§ 目標 A
エントリのうち、「This screenshot has width=1232, height=965.」を含む行から「point(895,574)」を含む行までを、「core.js」だけを「app.js」に置き換えて書き直してください。ほかの部分は変えず、画像は出力に含めないでください。

§ 本文抜粋
見出し画像

民主主義の敗北とは誰の敗北か?

昨年の7月8日、参議院選挙の真っ只中、
安倍晋三元首相が選挙の応援演説の現場で狙撃されました。

そのことをして「民主主義への挑戦」という言葉が飛び交いましたね。
そして当初は安全の観点から選挙活動を取りやめた多くの候補が、
少しの時間だけをおいて再び活動を開始しました。

そのとき「民主主義を守る」とか
「暴力による言論弾圧に屈しない」という志が語られていた様に思います。

私自身、今の時代は民主主義の危機の時代だと思っています。
このままでは民主主義は敗北する。
そんな危機感です。

では、その「民主主義」とは、どのようなことを意味しているのでしょうか。

民主主義の危機と言論の自由やその抑圧とを結びつけて考える場合、
民主主義を「話し合いで決める仕組み」と捉えているように思います。

ですから、暴力の恐怖によって言論を封じたり、
自由に発言することを「怖い」と思わせることは
民主主義への挑戦であり、
その恐怖や圧力に屈することを民主主義の敗北と言うわけです。

それはある一面として正しいと思います。

でも、私は少しだけ違和感があるんですね。
何に違和感を感じているのか、考えてみました。

§ 入力データ
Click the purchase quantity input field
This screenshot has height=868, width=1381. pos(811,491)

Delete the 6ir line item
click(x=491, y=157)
* * *
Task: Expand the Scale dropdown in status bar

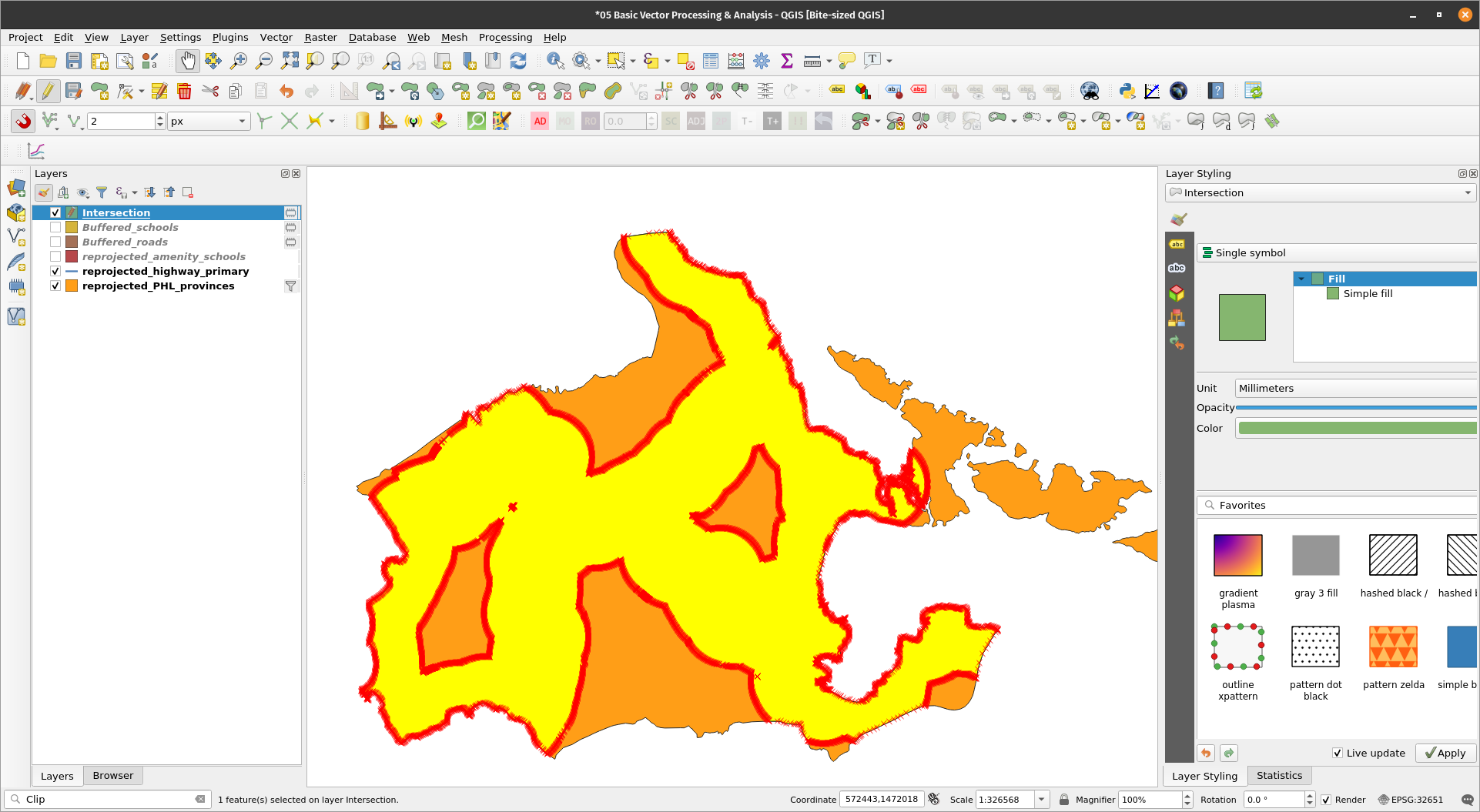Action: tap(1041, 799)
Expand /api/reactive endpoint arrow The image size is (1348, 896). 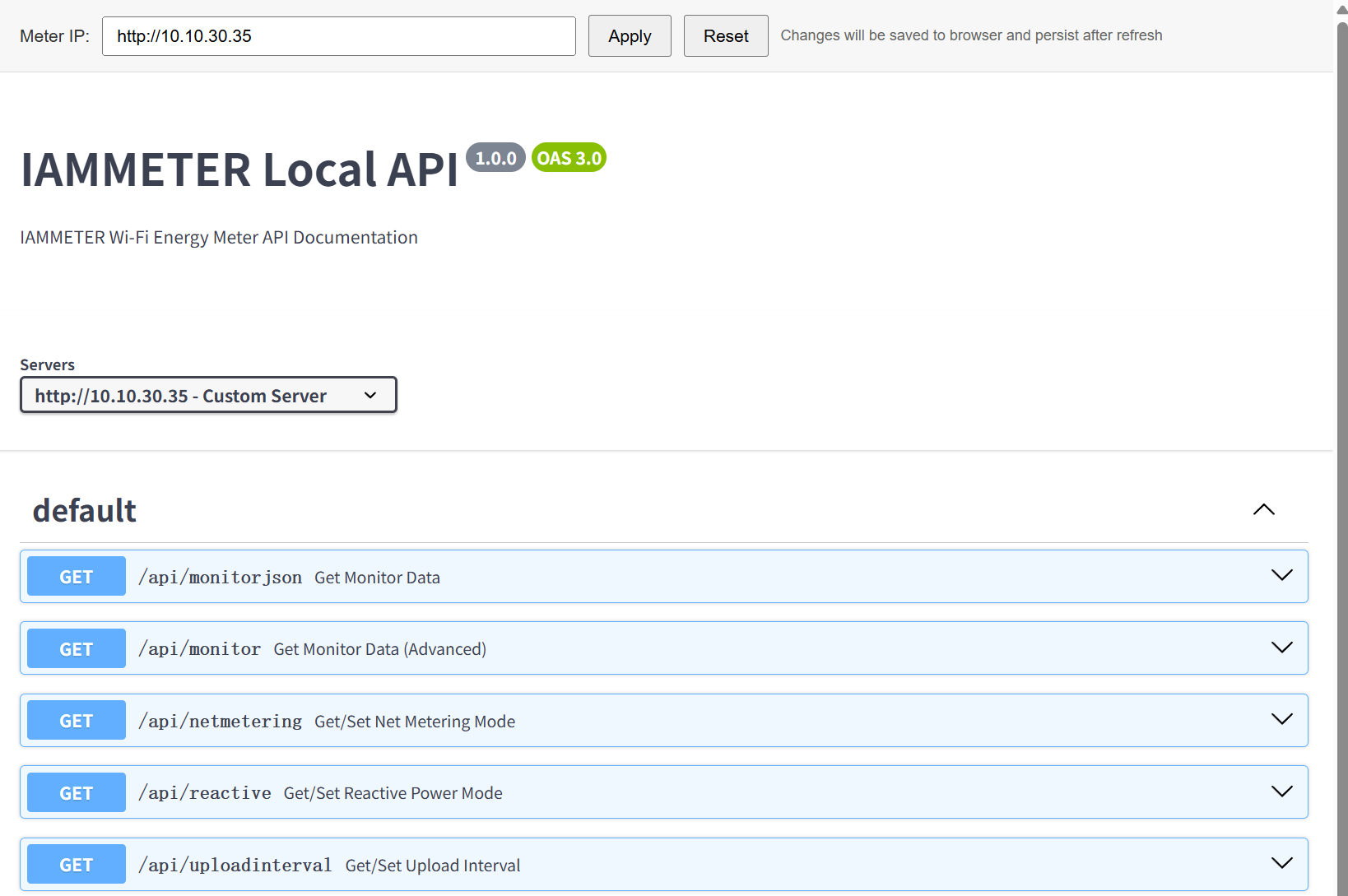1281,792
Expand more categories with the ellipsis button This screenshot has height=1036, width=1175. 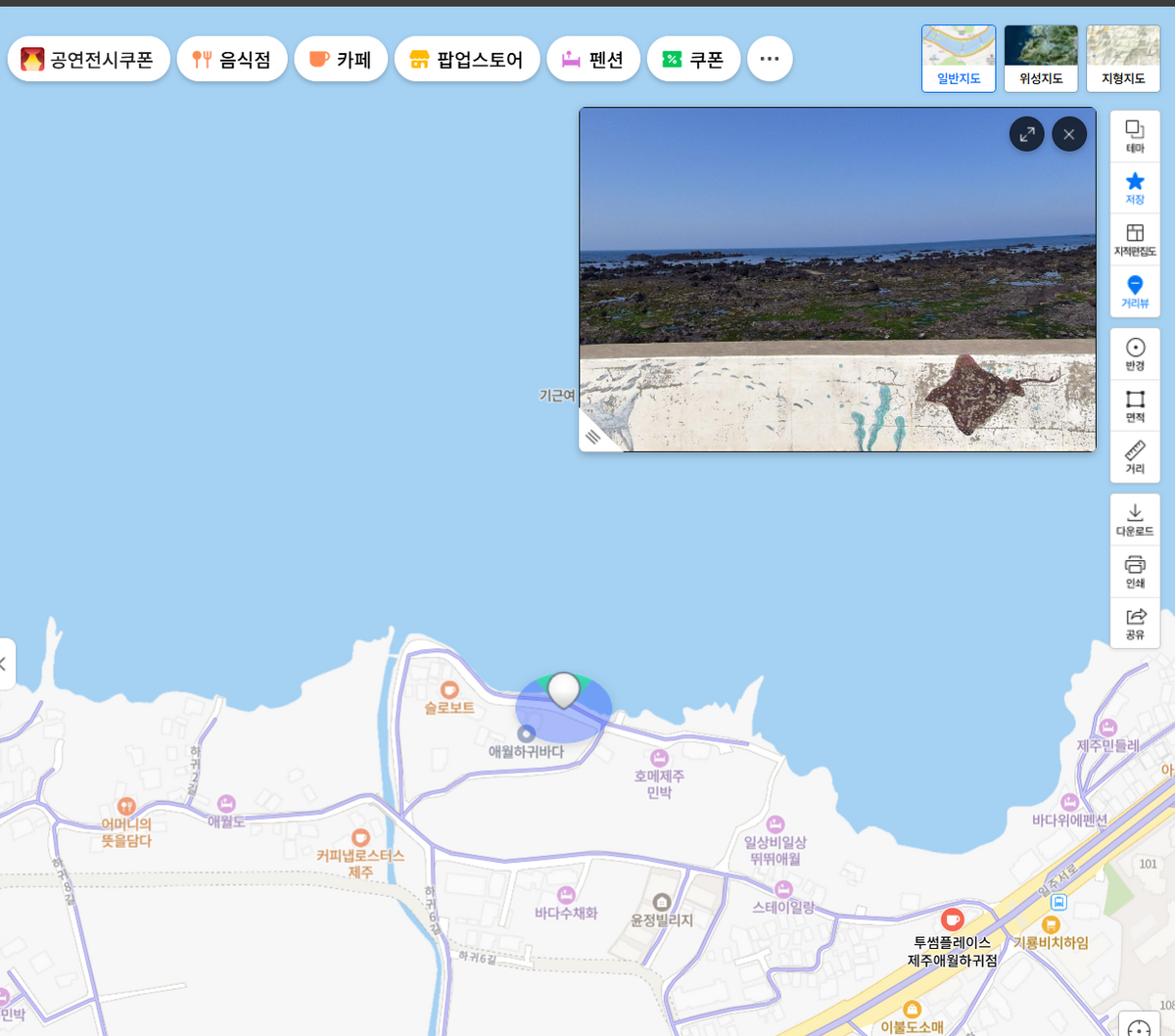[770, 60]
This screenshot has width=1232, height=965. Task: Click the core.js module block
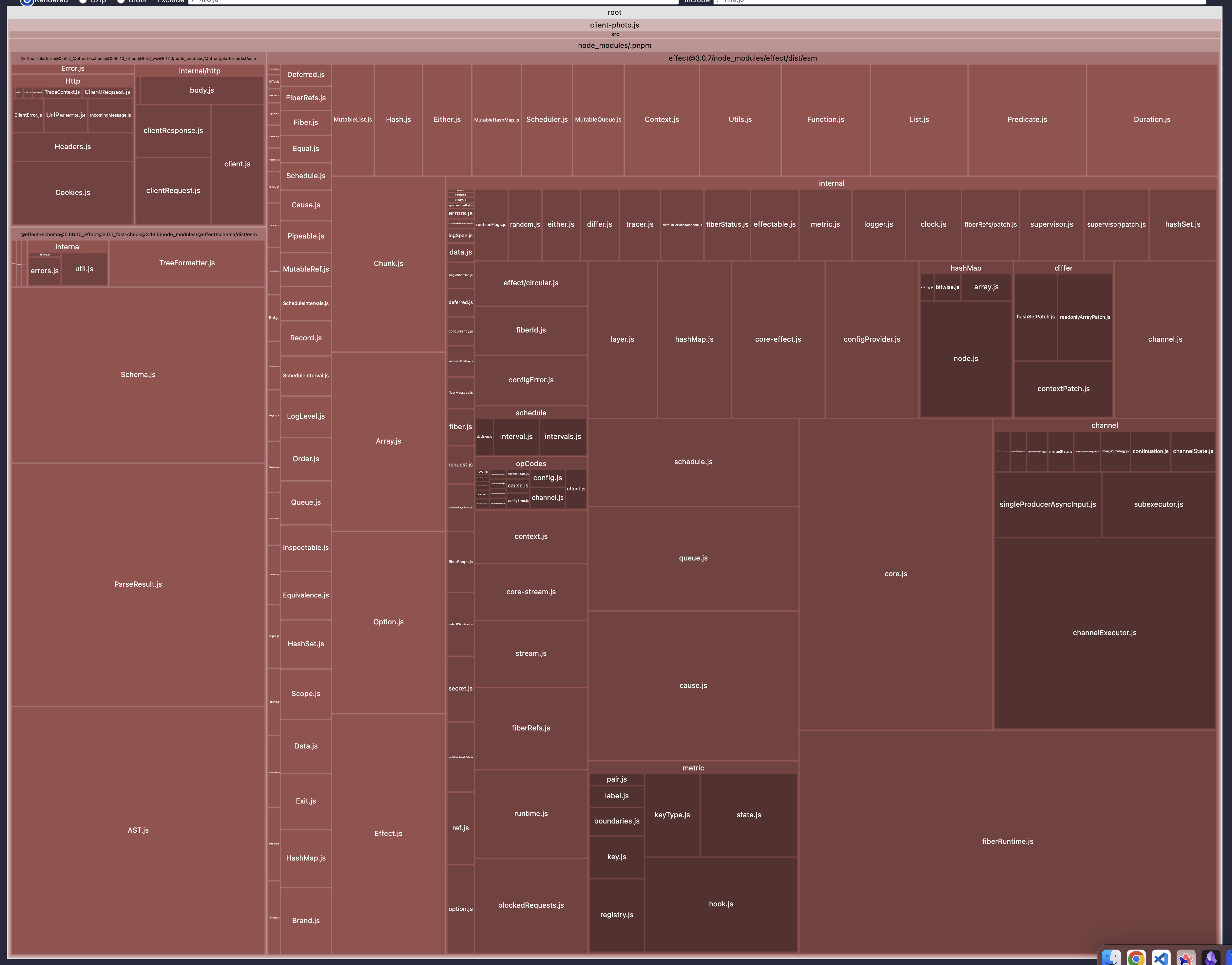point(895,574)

§ 目標 B
本文によると、安倍晋三元首相が狙撃されたのはいつですか?

§ 解答例 A
This screenshot has width=1232, height=965. Task: Click the app.js module block
point(895,574)

§ 解答例 B
昨年の7月8日、参議院選挙の真っ只中です。